**The task**
Output the following data exactly.

**Entries supplied**
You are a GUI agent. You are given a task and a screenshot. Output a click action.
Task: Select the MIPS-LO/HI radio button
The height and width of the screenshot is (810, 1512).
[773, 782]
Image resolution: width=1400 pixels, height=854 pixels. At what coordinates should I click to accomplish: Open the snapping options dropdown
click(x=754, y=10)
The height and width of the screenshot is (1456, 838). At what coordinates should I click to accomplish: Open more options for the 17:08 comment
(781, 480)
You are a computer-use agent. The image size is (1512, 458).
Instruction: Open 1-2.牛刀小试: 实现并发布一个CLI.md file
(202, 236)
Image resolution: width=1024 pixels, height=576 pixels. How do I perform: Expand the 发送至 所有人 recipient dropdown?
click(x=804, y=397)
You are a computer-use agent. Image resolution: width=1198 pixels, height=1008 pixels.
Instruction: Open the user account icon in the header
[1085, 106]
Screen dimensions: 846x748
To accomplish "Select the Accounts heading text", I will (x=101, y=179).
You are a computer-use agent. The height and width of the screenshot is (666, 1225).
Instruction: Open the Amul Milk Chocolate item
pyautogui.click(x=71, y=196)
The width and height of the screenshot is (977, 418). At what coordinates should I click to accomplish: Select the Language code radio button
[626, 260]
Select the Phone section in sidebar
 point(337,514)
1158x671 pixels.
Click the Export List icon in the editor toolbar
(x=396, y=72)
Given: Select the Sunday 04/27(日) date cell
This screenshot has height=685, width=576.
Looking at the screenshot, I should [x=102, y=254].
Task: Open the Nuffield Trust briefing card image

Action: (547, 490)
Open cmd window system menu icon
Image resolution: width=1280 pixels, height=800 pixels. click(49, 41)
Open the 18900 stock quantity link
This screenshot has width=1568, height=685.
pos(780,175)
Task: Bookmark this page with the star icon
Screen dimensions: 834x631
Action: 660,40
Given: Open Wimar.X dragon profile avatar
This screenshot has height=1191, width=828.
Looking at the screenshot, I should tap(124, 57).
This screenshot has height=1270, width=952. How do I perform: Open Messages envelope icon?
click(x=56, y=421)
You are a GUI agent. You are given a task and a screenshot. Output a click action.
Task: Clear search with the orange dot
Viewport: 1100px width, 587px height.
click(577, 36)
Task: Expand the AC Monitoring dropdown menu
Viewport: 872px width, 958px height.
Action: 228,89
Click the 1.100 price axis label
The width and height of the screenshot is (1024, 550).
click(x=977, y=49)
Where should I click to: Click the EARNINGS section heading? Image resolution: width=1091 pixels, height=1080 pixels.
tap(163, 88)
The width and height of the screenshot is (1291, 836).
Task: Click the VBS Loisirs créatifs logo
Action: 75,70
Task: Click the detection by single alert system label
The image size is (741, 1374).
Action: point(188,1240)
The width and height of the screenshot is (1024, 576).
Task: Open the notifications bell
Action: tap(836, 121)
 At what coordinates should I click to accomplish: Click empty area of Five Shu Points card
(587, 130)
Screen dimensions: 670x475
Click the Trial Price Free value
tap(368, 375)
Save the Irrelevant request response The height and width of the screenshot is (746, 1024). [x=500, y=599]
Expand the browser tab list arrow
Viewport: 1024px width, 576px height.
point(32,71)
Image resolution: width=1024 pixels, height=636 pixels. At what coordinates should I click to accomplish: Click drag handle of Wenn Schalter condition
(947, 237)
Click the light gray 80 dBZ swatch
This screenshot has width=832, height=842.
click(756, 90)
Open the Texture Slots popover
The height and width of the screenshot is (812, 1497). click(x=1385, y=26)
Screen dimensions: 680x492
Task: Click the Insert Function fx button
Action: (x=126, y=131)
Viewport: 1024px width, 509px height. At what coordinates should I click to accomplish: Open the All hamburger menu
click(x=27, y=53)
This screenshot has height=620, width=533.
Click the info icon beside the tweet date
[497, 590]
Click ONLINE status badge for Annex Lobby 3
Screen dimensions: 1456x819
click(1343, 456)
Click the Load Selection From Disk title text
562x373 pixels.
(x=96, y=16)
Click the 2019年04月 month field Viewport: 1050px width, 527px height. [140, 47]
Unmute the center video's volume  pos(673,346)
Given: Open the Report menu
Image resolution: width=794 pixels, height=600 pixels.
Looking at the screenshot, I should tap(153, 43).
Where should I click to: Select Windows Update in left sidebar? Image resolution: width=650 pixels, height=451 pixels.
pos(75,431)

**Solution below**
You are a GUI agent. You are given a task and a screenshot. Output a click action.
Task: Select the MIPS-LO/HI radio button
The height and width of the screenshot is (810, 1512).
[773, 782]
Image resolution: width=1400 pixels, height=854 pixels. At what coordinates should I click to accomplish: Open the snapping options dropdown
click(x=754, y=10)
The height and width of the screenshot is (1456, 838). At what coordinates should I click to accomplish: Open more options for the 17:08 comment
(781, 480)
You are a computer-use agent. The image size is (1512, 458).
Instruction: Open 1-2.牛刀小试: 实现并发布一个CLI.md file
(202, 236)
Image resolution: width=1024 pixels, height=576 pixels. How do I perform: Expand the 发送至 所有人 recipient dropdown?
click(x=804, y=397)
You are a computer-use agent. Image resolution: width=1198 pixels, height=1008 pixels.
Instruction: Open the user account icon in the header
[1085, 106]
Screen dimensions: 846x748
To accomplish "Select the Accounts heading text", I will (x=101, y=179).
You are a computer-use agent. The height and width of the screenshot is (666, 1225).
Instruction: Open the Amul Milk Chocolate item
pyautogui.click(x=71, y=196)
The width and height of the screenshot is (977, 418). At what coordinates should I click to accomplish: Select the Language code radio button
[626, 260]
Select the Phone section in sidebar
 point(337,514)
1158x671 pixels.
Click the Export List icon in the editor toolbar
(x=396, y=72)
Given: Select the Sunday 04/27(日) date cell
This screenshot has height=685, width=576.
Looking at the screenshot, I should [x=102, y=254].
Task: Open the Nuffield Trust briefing card image

Action: (547, 490)
Open cmd window system menu icon
Image resolution: width=1280 pixels, height=800 pixels. click(49, 41)
Open the 18900 stock quantity link
This screenshot has width=1568, height=685.
pos(780,175)
Task: Bookmark this page with the star icon
Screen dimensions: 834x631
Action: 660,40
Given: Open Wimar.X dragon profile avatar
This screenshot has height=1191, width=828.
Looking at the screenshot, I should tap(124, 57).
This screenshot has height=1270, width=952. How do I perform: Open Messages envelope icon?
click(x=56, y=421)
You are a GUI agent. You are given a task and a screenshot. Output a click action.
Task: Clear search with the orange dot
Viewport: 1100px width, 587px height.
click(577, 36)
Task: Expand the AC Monitoring dropdown menu
Viewport: 872px width, 958px height.
Action: 228,89
Click the 1.100 price axis label
The width and height of the screenshot is (1024, 550).
click(x=977, y=49)
Where should I click to: Click the EARNINGS section heading? Image resolution: width=1091 pixels, height=1080 pixels.
tap(163, 88)
The width and height of the screenshot is (1291, 836).
Task: Click the VBS Loisirs créatifs logo
Action: 75,70
Task: Click the detection by single alert system label
The image size is (741, 1374).
Action: point(188,1240)
The width and height of the screenshot is (1024, 576).
Task: Open the notifications bell
Action: tap(836, 121)
 At what coordinates should I click to accomplish: Click empty area of Five Shu Points card
(587, 130)
Screen dimensions: 670x475
Click the Trial Price Free value
tap(368, 375)
Save the Irrelevant request response The height and width of the screenshot is (746, 1024). [x=500, y=599]
Expand the browser tab list arrow
Viewport: 1024px width, 576px height.
point(32,71)
Image resolution: width=1024 pixels, height=636 pixels. At what coordinates should I click to accomplish: Click drag handle of Wenn Schalter condition
(947, 237)
Click the light gray 80 dBZ swatch
This screenshot has width=832, height=842.
click(756, 90)
Open the Texture Slots popover
The height and width of the screenshot is (812, 1497). click(x=1385, y=26)
Screen dimensions: 680x492
Task: Click the Insert Function fx button
Action: (x=126, y=131)
Viewport: 1024px width, 509px height. At what coordinates should I click to accomplish: Open the All hamburger menu
click(x=27, y=53)
This screenshot has height=620, width=533.
Click the info icon beside the tweet date
[497, 590]
Click ONLINE status badge for Annex Lobby 3
Screen dimensions: 1456x819
click(1343, 456)
Click the Load Selection From Disk title text
562x373 pixels.
(x=96, y=16)
Click the 2019年04月 month field Viewport: 1050px width, 527px height. [140, 47]
Unmute the center video's volume  pos(673,346)
Given: Open the Report menu
Image resolution: width=794 pixels, height=600 pixels.
Looking at the screenshot, I should tap(153, 43).
Where should I click to: Select Windows Update in left sidebar? Image resolution: width=650 pixels, height=451 pixels.
pos(75,431)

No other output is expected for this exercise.